◆ Supplied entries
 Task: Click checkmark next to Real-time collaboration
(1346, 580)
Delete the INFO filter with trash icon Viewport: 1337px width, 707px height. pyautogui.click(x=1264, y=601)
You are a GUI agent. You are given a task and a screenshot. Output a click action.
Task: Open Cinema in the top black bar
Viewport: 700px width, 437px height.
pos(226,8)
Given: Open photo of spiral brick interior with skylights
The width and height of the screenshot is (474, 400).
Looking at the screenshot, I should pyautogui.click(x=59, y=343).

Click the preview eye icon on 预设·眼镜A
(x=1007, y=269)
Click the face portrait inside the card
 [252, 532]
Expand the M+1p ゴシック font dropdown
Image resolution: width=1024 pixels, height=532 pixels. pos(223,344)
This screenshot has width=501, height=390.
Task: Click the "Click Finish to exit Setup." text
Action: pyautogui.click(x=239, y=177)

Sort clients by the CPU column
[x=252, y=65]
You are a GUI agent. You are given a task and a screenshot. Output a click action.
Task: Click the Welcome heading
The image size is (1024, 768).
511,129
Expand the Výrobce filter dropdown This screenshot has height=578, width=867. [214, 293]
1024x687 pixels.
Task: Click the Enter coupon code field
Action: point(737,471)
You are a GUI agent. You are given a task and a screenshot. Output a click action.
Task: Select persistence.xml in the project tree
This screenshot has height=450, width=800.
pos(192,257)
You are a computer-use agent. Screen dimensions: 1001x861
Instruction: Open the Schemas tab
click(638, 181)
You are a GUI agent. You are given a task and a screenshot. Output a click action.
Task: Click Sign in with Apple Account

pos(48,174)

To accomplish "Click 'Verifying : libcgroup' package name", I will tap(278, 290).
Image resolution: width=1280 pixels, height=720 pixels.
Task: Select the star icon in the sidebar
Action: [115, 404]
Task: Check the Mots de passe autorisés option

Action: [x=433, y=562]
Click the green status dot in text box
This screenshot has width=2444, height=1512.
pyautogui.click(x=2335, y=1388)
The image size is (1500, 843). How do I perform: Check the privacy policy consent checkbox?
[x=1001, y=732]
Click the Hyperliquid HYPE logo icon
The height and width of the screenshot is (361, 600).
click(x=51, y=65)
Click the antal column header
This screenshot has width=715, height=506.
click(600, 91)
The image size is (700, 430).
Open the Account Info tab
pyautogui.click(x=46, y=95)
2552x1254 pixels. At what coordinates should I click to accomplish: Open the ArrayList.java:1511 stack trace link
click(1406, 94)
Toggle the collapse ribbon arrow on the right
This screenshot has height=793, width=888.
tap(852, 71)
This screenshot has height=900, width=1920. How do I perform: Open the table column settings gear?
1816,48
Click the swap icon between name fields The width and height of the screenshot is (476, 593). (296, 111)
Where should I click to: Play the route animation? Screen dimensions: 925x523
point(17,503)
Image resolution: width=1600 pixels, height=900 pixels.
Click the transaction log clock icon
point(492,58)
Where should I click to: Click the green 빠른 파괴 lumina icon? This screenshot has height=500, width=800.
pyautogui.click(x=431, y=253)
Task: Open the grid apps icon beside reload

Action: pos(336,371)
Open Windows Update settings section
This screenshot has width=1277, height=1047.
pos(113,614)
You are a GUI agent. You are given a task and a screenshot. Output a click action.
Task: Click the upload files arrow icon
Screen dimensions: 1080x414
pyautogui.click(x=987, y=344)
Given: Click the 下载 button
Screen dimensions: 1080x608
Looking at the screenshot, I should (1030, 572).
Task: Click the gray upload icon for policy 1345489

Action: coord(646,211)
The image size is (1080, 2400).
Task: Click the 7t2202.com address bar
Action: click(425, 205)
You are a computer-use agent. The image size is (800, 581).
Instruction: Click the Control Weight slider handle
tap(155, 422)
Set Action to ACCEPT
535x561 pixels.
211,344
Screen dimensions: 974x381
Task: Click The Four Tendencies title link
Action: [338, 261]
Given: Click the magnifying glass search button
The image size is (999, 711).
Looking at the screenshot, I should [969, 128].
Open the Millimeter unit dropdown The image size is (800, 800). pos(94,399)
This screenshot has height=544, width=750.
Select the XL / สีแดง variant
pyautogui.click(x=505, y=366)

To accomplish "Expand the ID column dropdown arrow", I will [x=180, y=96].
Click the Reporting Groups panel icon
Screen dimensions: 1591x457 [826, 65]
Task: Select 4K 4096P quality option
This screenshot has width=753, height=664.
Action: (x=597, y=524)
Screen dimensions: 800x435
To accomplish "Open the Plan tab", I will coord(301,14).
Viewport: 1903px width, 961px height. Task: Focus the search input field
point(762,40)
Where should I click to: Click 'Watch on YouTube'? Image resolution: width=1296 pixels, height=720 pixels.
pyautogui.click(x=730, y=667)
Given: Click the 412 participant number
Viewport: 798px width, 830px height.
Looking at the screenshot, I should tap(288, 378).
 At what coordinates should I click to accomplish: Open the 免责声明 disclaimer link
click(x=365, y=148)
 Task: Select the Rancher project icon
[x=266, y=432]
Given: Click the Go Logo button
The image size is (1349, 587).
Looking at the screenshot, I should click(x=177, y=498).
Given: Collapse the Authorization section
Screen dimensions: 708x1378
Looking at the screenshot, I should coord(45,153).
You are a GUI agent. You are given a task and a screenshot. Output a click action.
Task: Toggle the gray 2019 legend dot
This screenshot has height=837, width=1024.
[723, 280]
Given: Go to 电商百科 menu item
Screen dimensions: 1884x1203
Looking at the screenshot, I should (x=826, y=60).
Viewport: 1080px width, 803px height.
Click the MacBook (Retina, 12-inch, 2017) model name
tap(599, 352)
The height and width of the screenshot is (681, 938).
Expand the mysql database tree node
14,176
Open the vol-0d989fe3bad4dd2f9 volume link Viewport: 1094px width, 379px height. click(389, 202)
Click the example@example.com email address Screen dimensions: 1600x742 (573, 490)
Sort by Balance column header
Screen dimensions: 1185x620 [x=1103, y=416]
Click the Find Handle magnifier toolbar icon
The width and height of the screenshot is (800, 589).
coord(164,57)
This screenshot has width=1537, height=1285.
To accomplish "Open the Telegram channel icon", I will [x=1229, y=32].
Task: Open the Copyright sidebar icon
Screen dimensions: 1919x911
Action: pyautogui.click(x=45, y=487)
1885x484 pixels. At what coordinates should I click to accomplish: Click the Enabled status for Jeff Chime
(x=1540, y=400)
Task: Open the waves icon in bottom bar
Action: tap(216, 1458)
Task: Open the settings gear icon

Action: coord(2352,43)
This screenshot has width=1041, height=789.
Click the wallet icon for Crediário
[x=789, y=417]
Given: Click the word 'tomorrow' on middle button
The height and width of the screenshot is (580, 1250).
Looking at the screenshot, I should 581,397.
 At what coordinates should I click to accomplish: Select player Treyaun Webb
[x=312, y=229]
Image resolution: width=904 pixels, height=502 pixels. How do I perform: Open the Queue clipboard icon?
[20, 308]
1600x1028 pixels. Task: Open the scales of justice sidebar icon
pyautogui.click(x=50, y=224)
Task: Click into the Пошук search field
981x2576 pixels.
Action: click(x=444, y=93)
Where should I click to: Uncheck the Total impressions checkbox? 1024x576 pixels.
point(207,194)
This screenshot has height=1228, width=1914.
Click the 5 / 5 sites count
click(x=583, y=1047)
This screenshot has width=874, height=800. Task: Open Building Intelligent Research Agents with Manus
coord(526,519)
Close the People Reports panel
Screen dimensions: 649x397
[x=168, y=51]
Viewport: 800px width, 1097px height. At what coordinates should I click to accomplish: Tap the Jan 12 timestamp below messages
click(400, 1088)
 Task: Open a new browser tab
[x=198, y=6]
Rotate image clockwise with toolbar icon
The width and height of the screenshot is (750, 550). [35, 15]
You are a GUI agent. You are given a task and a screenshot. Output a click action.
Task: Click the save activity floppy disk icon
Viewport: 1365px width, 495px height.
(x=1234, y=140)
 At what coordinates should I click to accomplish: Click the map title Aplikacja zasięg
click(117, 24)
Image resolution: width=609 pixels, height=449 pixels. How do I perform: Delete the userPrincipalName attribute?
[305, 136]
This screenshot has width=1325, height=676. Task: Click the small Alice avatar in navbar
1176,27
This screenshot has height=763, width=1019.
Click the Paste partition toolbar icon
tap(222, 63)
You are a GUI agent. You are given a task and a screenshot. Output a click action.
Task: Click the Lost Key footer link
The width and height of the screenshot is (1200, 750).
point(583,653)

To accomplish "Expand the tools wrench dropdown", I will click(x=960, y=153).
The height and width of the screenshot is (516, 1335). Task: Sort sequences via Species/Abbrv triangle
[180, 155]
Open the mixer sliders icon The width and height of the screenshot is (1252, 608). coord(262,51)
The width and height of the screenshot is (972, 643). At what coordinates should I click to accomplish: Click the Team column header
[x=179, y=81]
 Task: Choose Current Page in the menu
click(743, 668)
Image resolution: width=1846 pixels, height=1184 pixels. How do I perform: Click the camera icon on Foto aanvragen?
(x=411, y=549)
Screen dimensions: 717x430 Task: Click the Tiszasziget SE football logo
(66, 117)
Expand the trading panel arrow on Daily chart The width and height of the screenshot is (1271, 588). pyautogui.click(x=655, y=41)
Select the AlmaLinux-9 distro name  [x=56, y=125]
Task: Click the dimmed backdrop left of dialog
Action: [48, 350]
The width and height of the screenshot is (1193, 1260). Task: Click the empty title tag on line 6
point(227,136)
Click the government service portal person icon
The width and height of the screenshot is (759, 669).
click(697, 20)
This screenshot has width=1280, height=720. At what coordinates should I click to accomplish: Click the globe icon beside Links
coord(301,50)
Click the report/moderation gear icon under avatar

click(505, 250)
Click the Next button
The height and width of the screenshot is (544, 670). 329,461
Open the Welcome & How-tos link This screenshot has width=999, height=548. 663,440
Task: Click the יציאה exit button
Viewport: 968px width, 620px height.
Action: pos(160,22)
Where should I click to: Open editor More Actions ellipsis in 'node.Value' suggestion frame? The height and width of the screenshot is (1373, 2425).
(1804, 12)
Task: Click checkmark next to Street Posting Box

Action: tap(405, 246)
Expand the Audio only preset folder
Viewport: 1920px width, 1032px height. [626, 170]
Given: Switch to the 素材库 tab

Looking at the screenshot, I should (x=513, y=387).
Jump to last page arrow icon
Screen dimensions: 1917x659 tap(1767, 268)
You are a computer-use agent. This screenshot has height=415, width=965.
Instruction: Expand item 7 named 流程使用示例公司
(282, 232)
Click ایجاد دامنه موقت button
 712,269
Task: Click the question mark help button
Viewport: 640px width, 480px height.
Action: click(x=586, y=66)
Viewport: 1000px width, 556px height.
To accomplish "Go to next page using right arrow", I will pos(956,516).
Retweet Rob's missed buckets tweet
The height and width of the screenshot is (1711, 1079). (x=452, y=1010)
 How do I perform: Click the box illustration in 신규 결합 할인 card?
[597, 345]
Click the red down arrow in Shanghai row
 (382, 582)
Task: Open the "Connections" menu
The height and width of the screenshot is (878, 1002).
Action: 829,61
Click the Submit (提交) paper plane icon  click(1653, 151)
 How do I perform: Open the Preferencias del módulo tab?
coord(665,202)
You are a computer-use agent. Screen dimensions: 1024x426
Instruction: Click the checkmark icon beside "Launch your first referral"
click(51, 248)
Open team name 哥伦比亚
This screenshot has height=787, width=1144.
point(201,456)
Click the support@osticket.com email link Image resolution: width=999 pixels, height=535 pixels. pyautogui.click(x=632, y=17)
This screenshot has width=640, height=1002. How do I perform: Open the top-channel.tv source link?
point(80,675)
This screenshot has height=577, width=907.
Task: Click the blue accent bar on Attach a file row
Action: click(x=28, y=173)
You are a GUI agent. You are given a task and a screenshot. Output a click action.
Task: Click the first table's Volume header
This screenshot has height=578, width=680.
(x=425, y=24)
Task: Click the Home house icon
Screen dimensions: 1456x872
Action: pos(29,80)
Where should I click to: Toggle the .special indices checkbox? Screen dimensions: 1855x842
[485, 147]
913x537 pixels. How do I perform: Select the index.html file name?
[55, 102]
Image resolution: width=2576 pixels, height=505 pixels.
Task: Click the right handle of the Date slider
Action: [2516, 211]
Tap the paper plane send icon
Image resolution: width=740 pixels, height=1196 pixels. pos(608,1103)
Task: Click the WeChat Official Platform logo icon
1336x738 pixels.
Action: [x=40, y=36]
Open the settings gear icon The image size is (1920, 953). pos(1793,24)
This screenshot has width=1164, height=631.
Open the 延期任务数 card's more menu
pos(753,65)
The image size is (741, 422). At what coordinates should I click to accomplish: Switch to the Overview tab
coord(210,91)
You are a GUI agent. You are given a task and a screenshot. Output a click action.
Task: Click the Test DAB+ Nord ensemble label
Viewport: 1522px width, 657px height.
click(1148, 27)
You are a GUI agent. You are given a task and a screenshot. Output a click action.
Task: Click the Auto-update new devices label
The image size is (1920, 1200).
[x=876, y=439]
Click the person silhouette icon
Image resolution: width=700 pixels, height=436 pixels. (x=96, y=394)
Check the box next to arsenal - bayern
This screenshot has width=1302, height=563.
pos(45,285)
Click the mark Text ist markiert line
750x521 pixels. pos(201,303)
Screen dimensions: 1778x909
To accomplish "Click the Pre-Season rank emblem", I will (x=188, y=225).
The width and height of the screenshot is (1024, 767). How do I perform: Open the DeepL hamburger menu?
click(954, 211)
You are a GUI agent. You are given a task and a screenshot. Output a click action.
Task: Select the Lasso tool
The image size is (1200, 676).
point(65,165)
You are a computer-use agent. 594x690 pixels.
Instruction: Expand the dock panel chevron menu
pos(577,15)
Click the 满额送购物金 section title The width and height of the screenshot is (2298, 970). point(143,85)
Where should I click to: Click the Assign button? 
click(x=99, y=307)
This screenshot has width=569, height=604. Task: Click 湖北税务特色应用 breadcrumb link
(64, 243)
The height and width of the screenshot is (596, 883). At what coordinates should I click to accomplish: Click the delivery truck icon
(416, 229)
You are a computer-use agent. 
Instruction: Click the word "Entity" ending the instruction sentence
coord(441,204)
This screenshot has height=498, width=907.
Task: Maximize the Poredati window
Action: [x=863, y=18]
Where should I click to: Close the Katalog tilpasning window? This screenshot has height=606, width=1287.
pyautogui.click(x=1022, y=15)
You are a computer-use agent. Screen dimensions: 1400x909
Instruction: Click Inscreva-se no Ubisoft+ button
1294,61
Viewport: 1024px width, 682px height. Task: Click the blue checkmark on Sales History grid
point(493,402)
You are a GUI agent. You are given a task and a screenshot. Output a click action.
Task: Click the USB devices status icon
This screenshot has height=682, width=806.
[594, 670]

◆ Work instructions
Write out exactly the lines between the start of the entries and the line containing "Task: Open Cinema in the top black bar", including that line and the first one.

◆ Solved exercise
 Task: Click checkmark next to Real-time collaboration
(1346, 580)
Delete the INFO filter with trash icon Viewport: 1337px width, 707px height. pyautogui.click(x=1264, y=601)
You are a GUI agent. You are given a task and a screenshot. Output a click action.
Task: Open Cinema in the top black bar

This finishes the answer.